- MATERIAL PROVIDED
+++
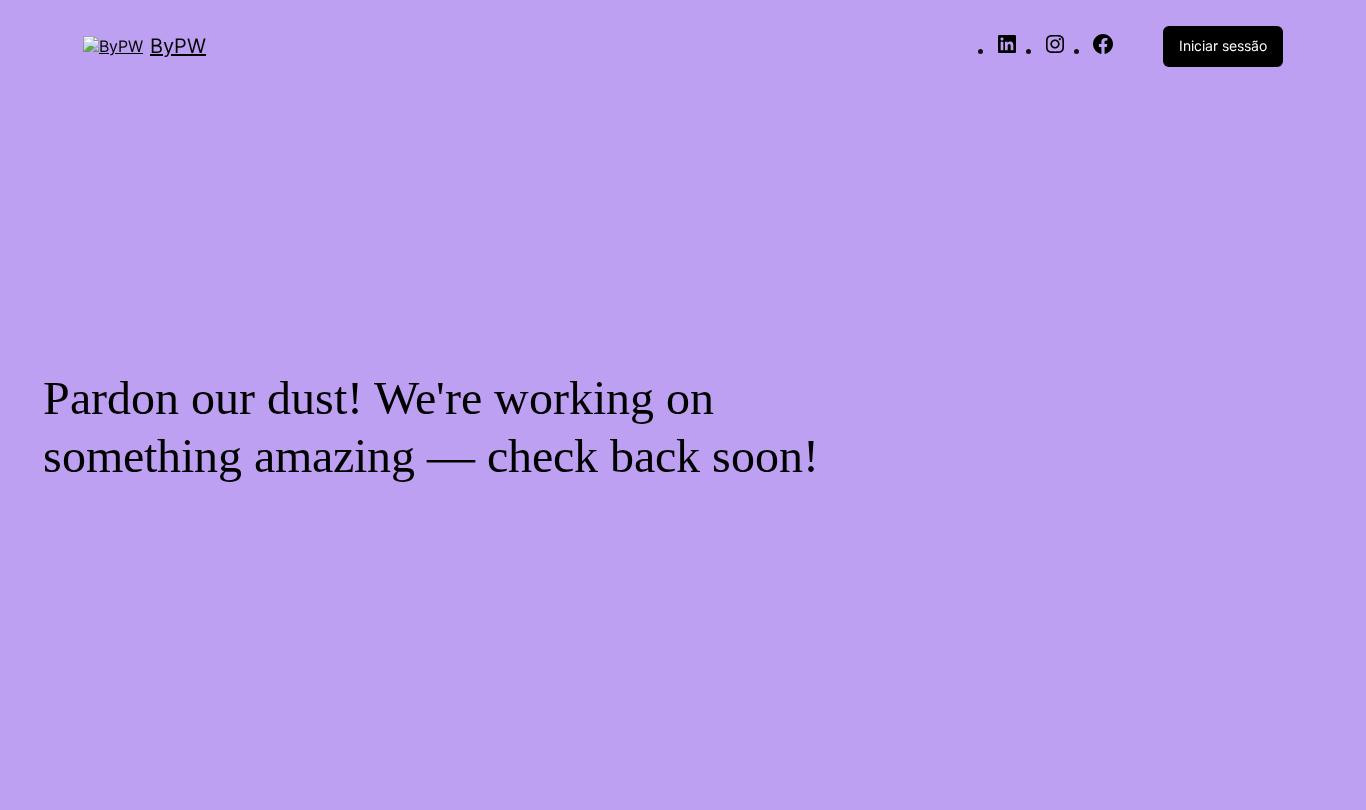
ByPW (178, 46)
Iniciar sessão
+++
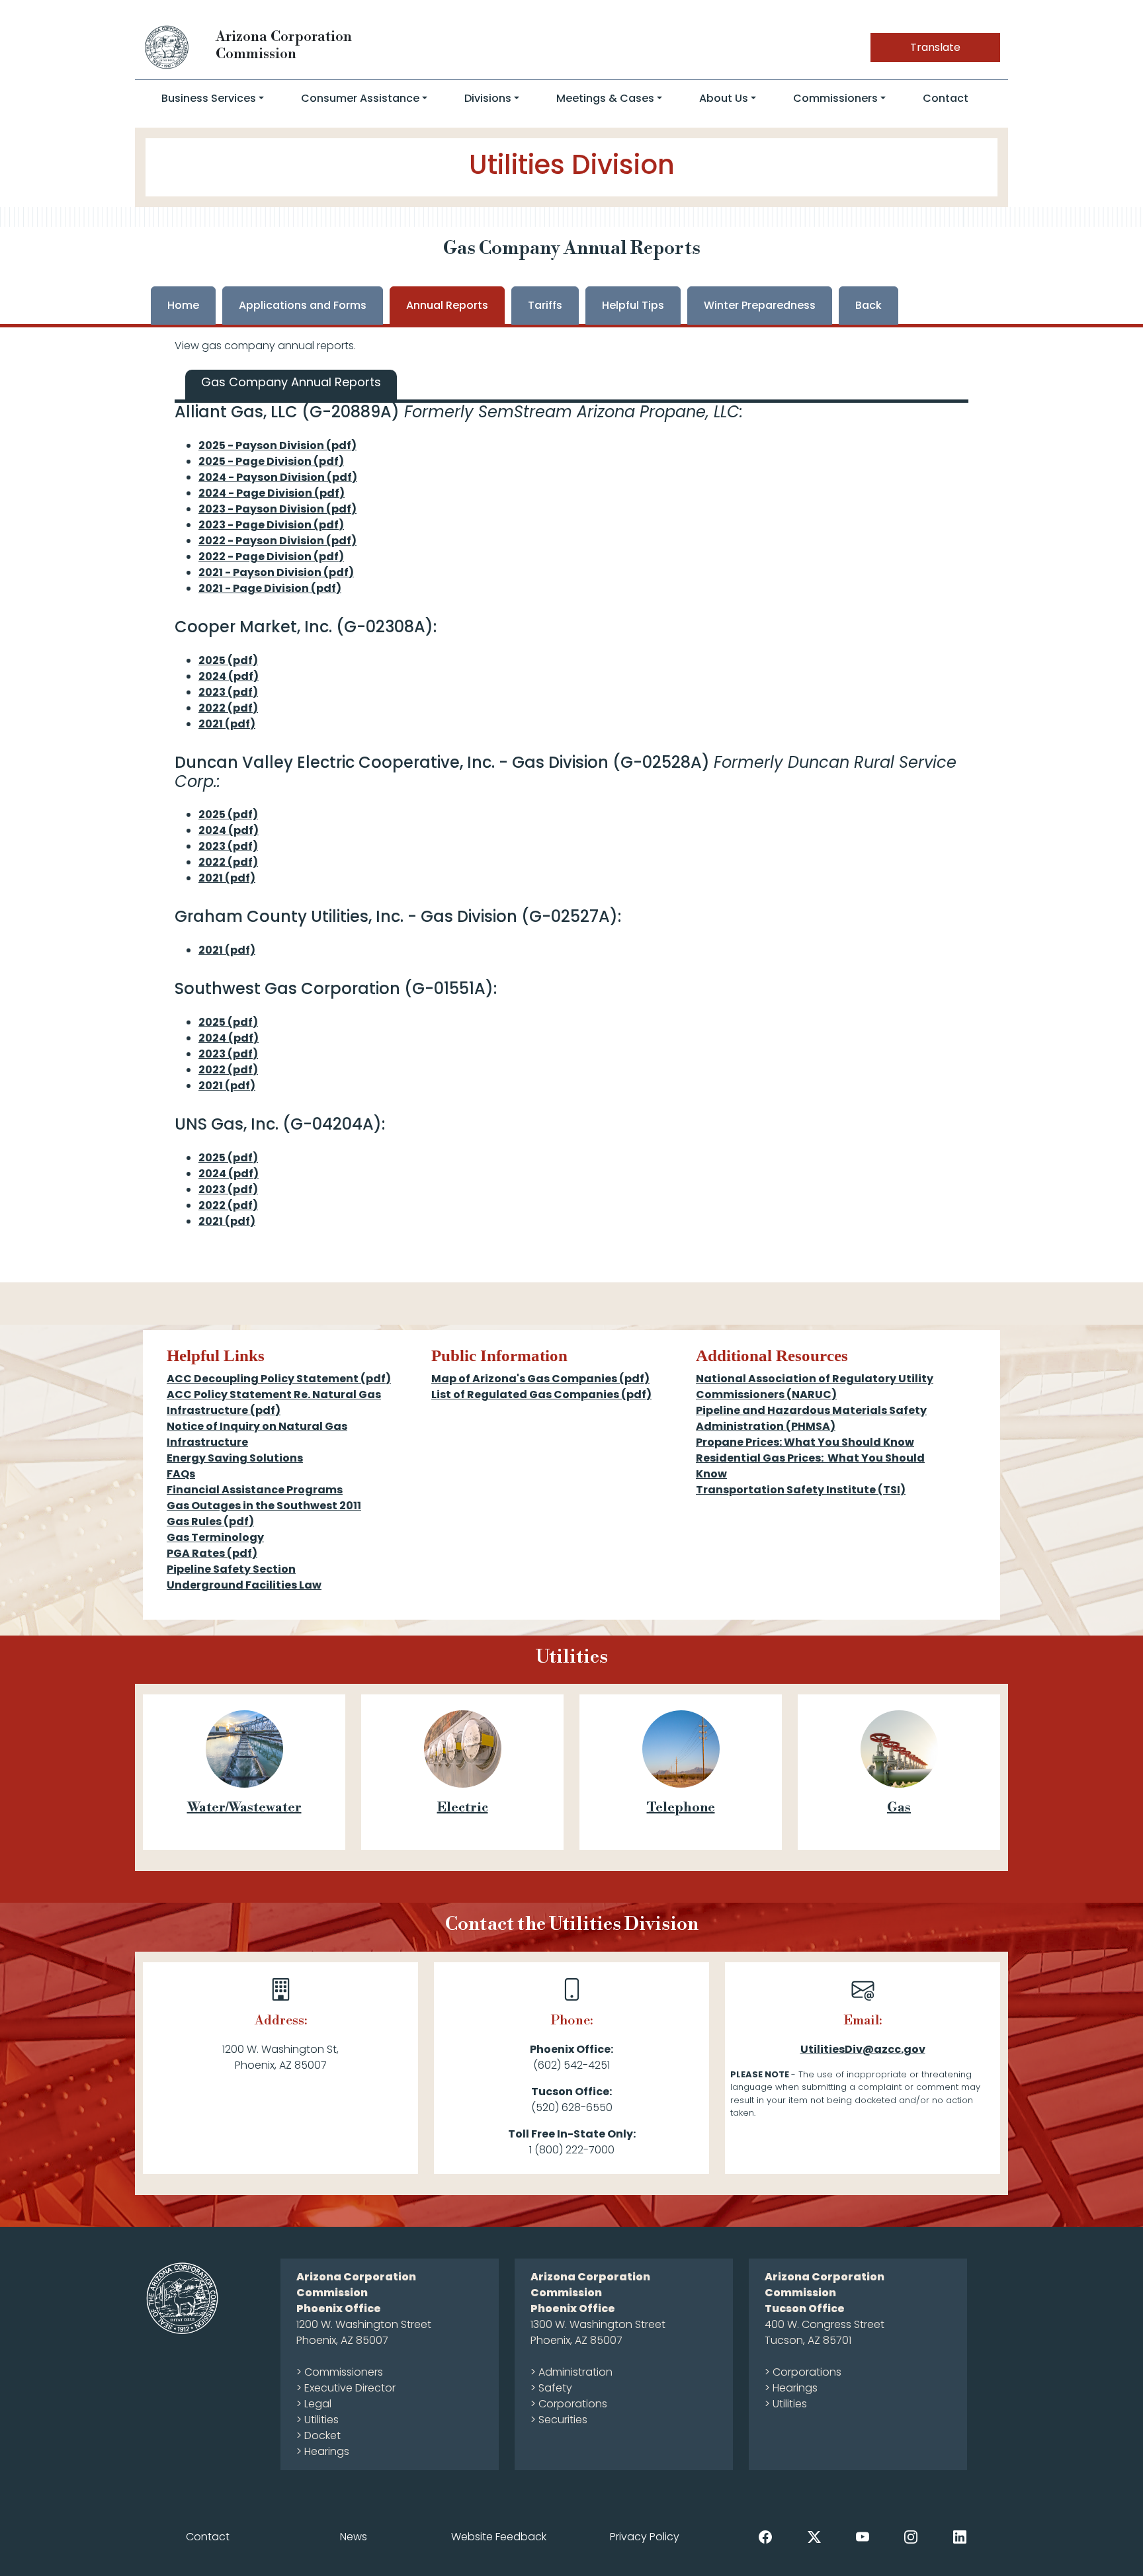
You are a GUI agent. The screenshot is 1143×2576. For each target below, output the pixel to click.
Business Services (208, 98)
+++
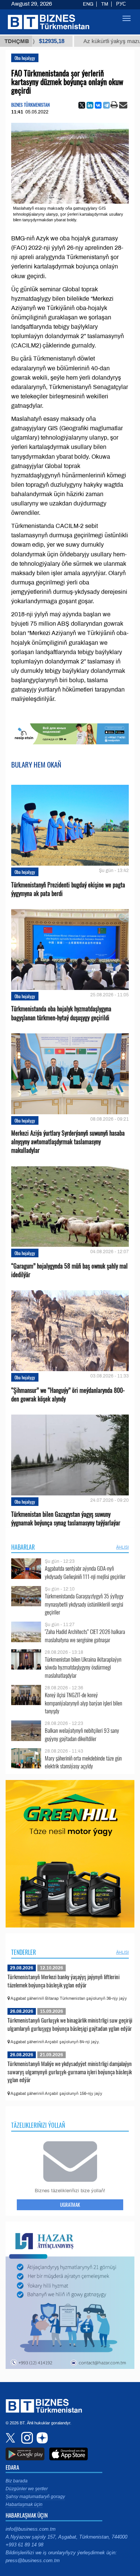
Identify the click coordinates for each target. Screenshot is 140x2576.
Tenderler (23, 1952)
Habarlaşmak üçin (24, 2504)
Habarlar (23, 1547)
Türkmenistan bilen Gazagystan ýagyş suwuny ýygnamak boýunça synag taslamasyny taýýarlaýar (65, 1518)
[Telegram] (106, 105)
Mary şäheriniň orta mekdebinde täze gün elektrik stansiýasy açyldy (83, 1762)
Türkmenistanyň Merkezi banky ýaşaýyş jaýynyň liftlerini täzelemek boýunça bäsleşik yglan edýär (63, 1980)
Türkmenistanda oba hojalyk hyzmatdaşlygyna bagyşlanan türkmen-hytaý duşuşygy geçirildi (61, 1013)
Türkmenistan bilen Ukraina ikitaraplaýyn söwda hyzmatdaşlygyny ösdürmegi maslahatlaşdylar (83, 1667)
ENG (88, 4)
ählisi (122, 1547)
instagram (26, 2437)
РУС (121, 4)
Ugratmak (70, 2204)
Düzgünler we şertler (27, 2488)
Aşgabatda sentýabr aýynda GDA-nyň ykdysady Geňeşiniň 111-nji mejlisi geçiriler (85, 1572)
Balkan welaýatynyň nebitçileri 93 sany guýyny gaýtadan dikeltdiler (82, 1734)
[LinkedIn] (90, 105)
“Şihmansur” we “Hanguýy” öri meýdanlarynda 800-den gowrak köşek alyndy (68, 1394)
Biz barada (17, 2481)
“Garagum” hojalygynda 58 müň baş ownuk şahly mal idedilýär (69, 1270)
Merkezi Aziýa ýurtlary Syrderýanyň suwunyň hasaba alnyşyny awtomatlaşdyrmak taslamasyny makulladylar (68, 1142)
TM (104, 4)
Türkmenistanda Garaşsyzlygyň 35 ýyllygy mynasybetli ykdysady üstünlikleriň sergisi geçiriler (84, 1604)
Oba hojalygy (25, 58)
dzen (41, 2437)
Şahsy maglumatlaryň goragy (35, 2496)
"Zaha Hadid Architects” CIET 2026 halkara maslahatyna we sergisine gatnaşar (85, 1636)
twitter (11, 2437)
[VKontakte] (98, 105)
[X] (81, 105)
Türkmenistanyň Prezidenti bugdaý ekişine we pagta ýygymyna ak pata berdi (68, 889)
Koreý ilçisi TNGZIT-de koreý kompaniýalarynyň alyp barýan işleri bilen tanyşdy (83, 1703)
+++
- DIRECTIONS
Take the word "geçiriler" and find each line of the material that contains it. Copy those lines.

- EXERCISE SOLUTION
Aşgabatda sentýabr aýynda GDA-nyň ykdysady Geňeşiniň 111-nji mejlisi geçiriler (85, 1572)
Türkmenistanda Garaşsyzlygyň 35 ýyllygy mynasybetli ykdysady üstünlikleriň sergisi geçiriler (84, 1604)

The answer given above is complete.